Categories: BlogCanonicalUbuntu

A look into Ubuntu Core 24: Deploying AI models in FPGAs for production

Welcome to this blog series which explores innovative uses of Ubuntu Core. Throughout this series, Canonical’s Engineers will show what you can build with this Core 24 release, highlighting the features and tools available to you. 

In this second blog, Talha Can Havadar, senior engineer from our ODM Partner team, will show you how to deploy optimised AI models in Field Programmable Gate Arrays (FPGAs). Deploying AI models for inference in FPGAs is particularly useful for developers looking to leverage flexibility and acceleration to handle any workload. Coupled with Ubuntu Core architecture, developers have an end-to-end infrastructure for managing a secure, modular deployment. 

Sponsored

By the end of this blog, you’ll know how to package, load and run AI models on FPGAs. 

AI inference in FPGAs 

If you don’t know much about FPGAs, resources like FPGAKey, AMD FPGA can help. The main takeaway is that FPGAs are reprogrammable computers, capable of adjusting their transistors to specific workloads to accelerate the compute. If the workload, inputs, or sensors change, the processing can adapt accordingly.

Now, think of the architecture of a convolution neural network. As you can see in the picture below, there are 2 main processes: feature extraction and classification. Once your model has been trained, the inference is a repetitive task between convolution operations which extract features and feed the tuned classification network. FPGAs can be programmed to accelerate these operations; a configuration for convolution operations and a configuration for neural networks. Your FPGA’s transistors will take the architecture of your network. You will get your dedicated compute for your model.     

Convolution Neural Network (Source, Kh. Nafizul Haque on LinkedIn)

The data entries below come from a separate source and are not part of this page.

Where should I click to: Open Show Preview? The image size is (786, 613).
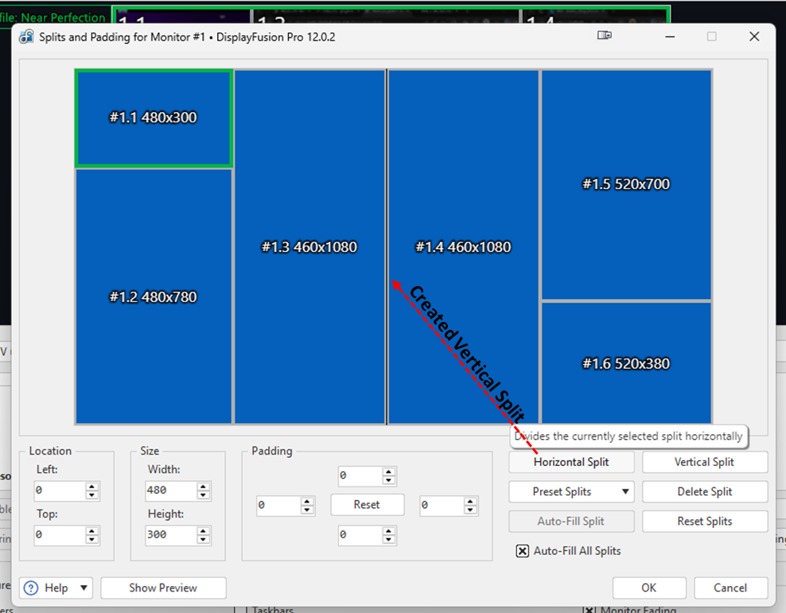pyautogui.click(x=163, y=588)
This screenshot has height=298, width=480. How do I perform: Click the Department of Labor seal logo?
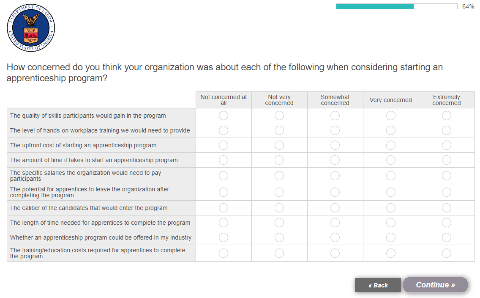31,28
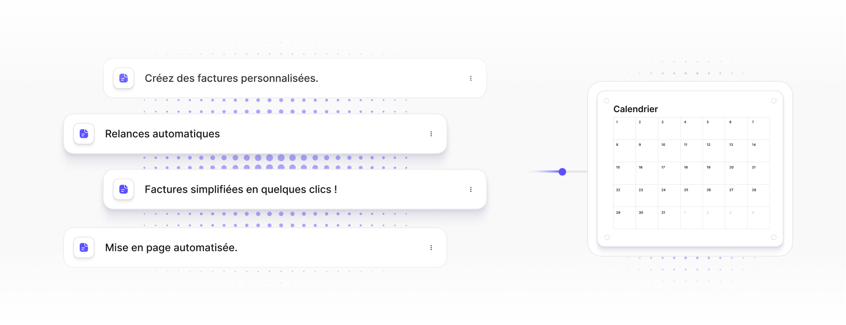The image size is (846, 325).
Task: Select "Factures simplifiées en quelques clics !" entry
Action: [241, 190]
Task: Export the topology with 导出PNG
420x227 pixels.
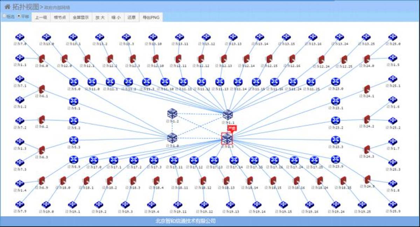Action: pos(151,17)
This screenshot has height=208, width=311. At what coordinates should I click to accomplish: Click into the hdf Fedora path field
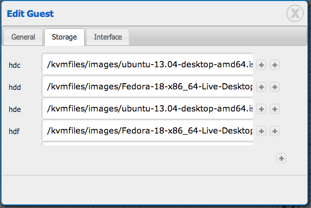148,131
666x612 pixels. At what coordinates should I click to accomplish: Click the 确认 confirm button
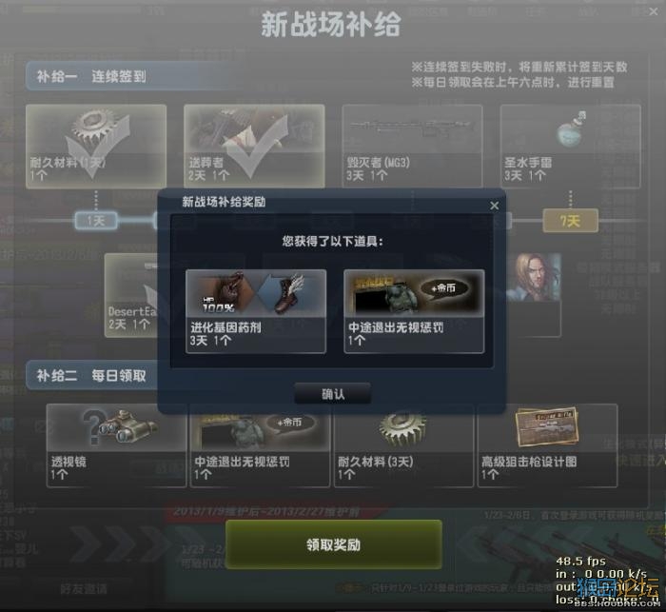pyautogui.click(x=333, y=393)
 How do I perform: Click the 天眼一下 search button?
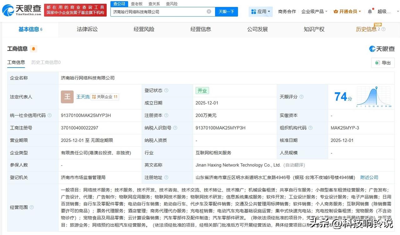(226, 12)
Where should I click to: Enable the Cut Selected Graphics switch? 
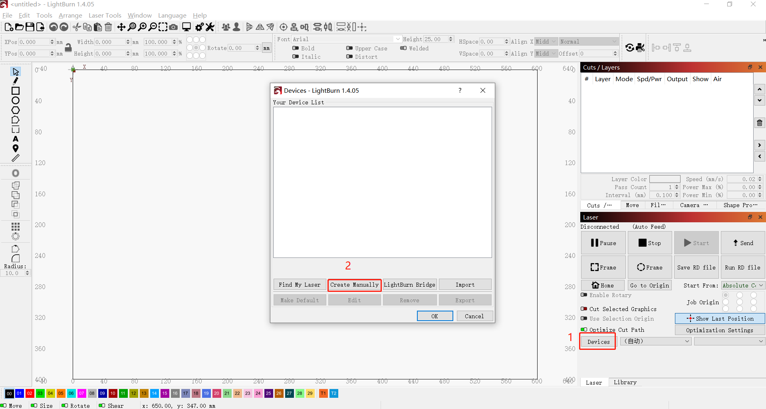584,309
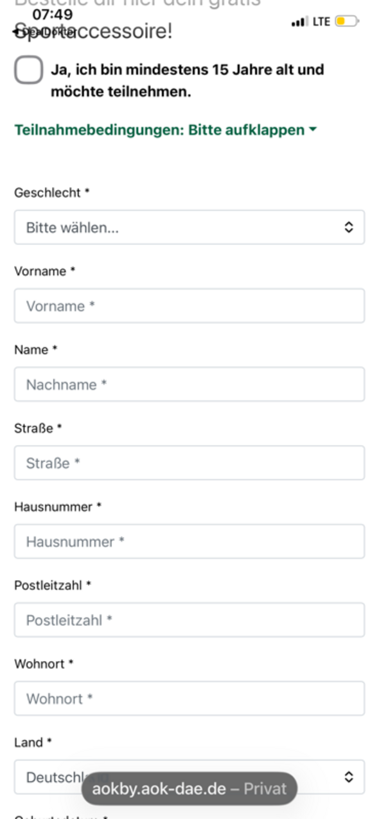Tap the Geschlecht dropdown chevron icon
The height and width of the screenshot is (819, 379).
tap(349, 227)
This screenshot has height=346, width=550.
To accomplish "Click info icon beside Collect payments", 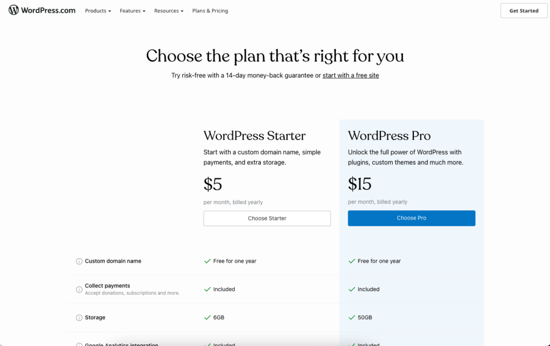I will (x=79, y=289).
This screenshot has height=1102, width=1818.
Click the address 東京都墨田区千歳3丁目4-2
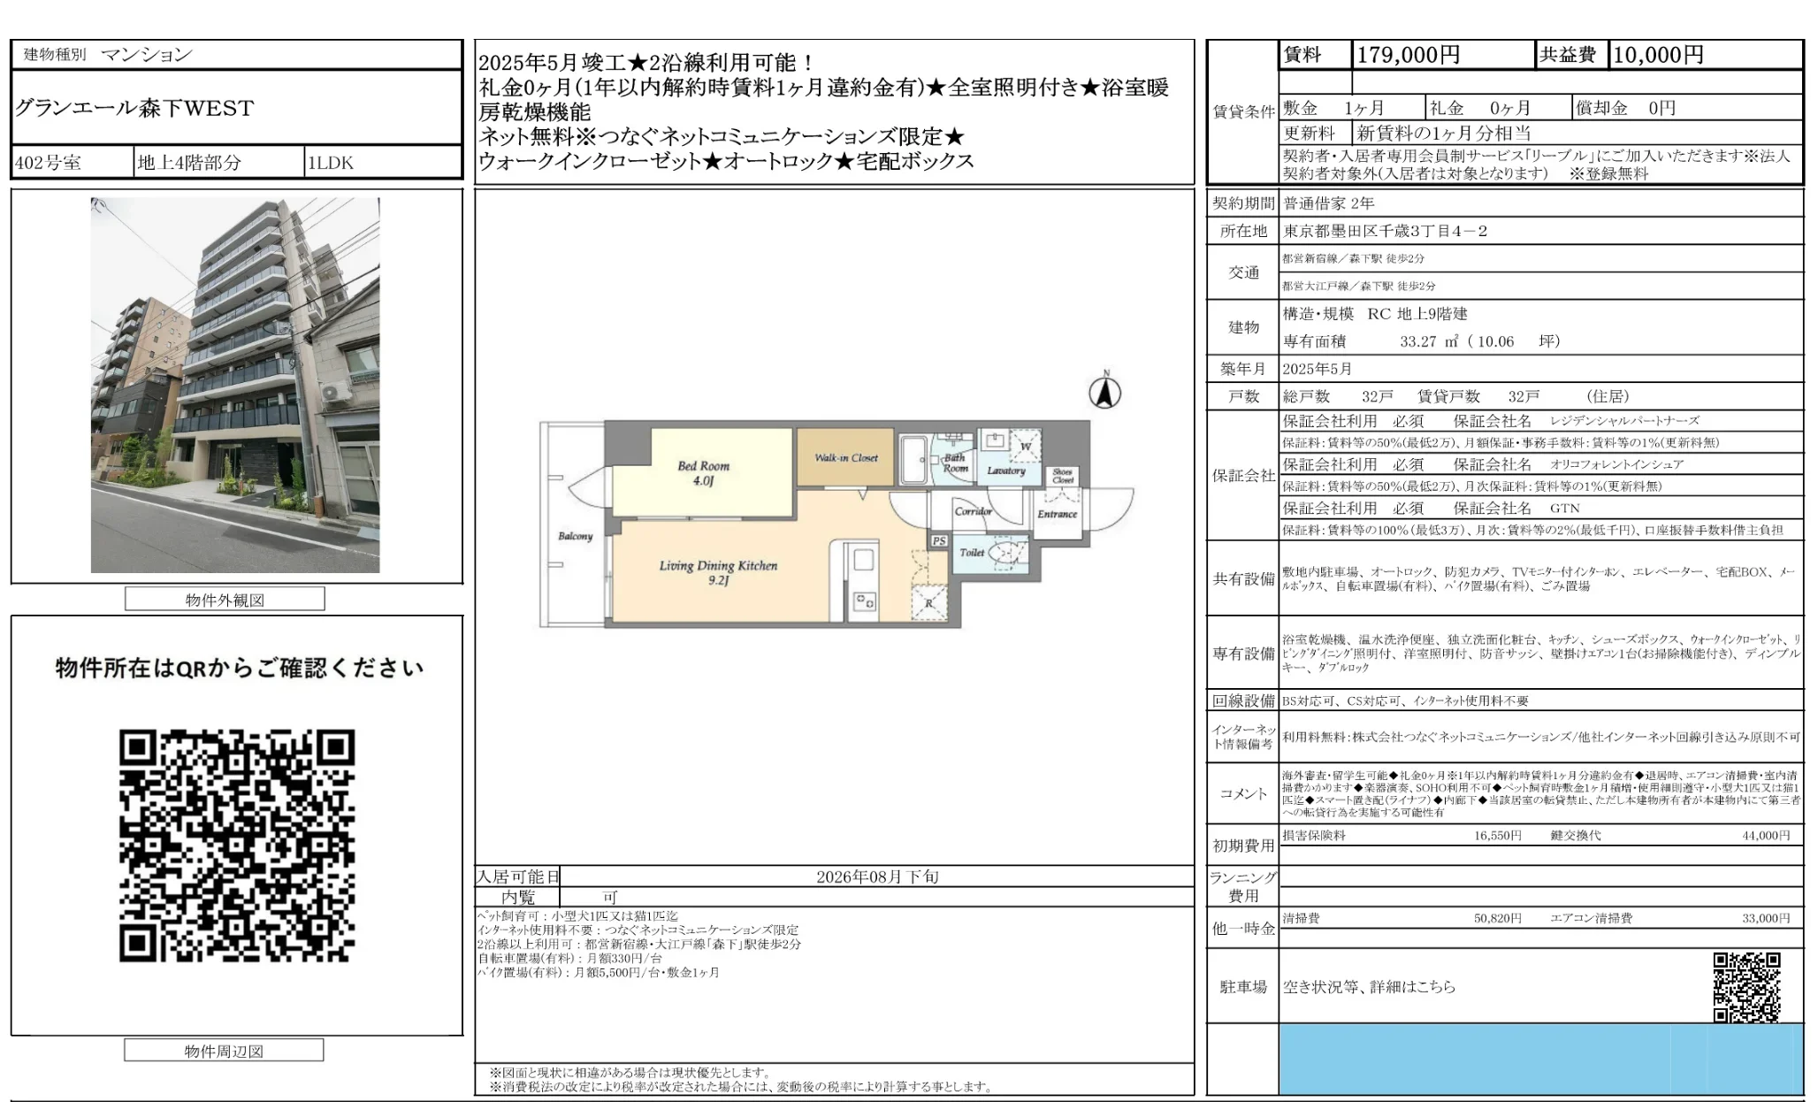pos(1386,231)
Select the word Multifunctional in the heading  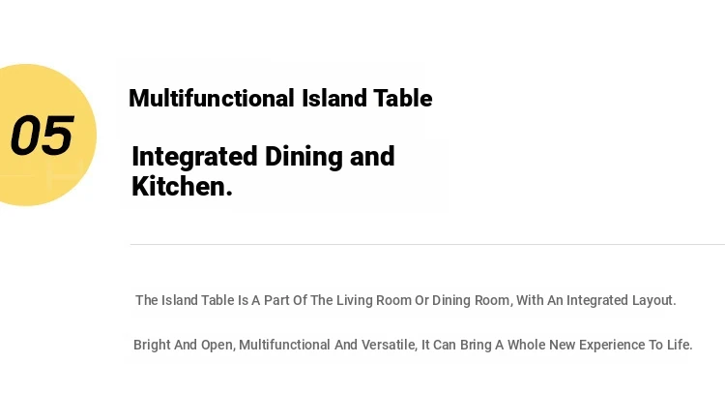[212, 98]
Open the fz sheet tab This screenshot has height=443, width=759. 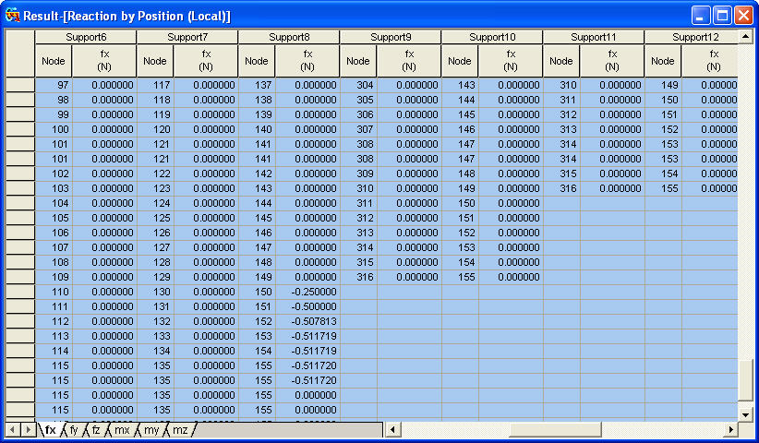point(96,430)
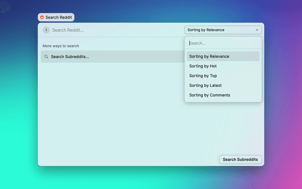Click the More ways to search heading

coord(61,46)
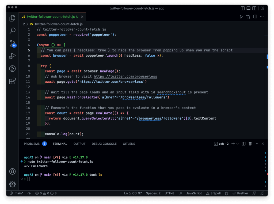Click the Run Code play icon
Image resolution: width=274 pixels, height=204 pixels.
241,17
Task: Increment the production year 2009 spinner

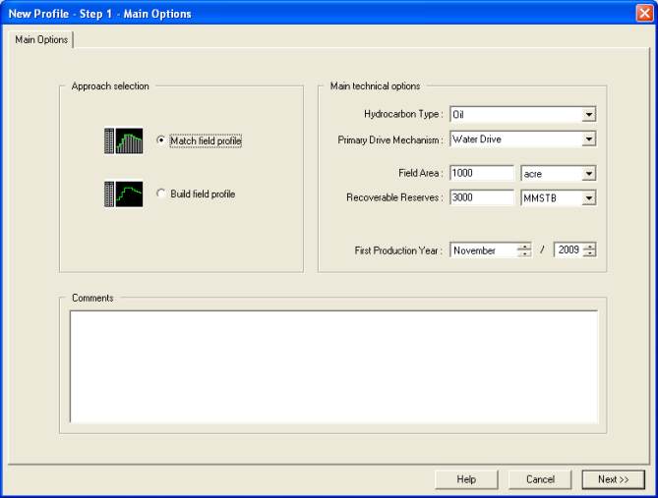Action: (x=589, y=247)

This customizable hardware configuration is why FPGAs are well-suited for handling the parallel processing demands of AI algorithms. The result is faster processing times and reduced latency, compared to general-purpose processors. Furthermore, FPGAs are highly efficient in power consumption, making them ideal for applications where energy efficiency is crucial, such as in embedded devices. Their reprogrammable nature also provides flexibility, enabling the integration of any sensor, connectivity to any interface, and handling of any workload. 

Deploying AI models in FPGAs with Ubuntu Core

For this blog, we will examine the AMD Kria KV260 with Ubuntu Core, using dynamically configurable FPGA as an AI accelerator to implement a car number plate detection system as an example. But if you want to try something different, there are a couple of other example applications in the KV260 apps docs that you can play with. 

We will also use the NLP SmartVision application as an example. In this post, we will give you an alternative way to handle all these in a more secure, easy-to-maintain Ubuntu Core fashion.

In Ubuntu Core, every element of the system is containerized using snaps. To create a similar demo application as listed in AMD wiki, we need to start identifying our needs in terms of tools, libraries and snap interfaces.

Since this is an AI application, we need a trained neural network model that we can use for the detection of car plates. For this blog, we will use Vitis-AI.

Vitis AI

Vitis-AI is an Integrated Development Environment that can be leveraged to accelerate AI inference on AMD adaptable platforms. It provides optimized IP, tools, libraries and models, as well as resources such as example designs. Below is an overview of how Vitis-AI is structured.

Vitis-AI development environment (Source, AMD)

With the help of the functionality provided by Vitis-AI, such as AI Optimizer, AI Quantizer and AI Compiler, we will be able to utilize the full performance of the FPGA we have in our hands. AI Optimizers and AI Quantizers are already well known by the deep learning communities and they have proven their worth. They reduce the complexity of neural networks up to 50 times and they have a very significant impact on speed and computing efficiency. 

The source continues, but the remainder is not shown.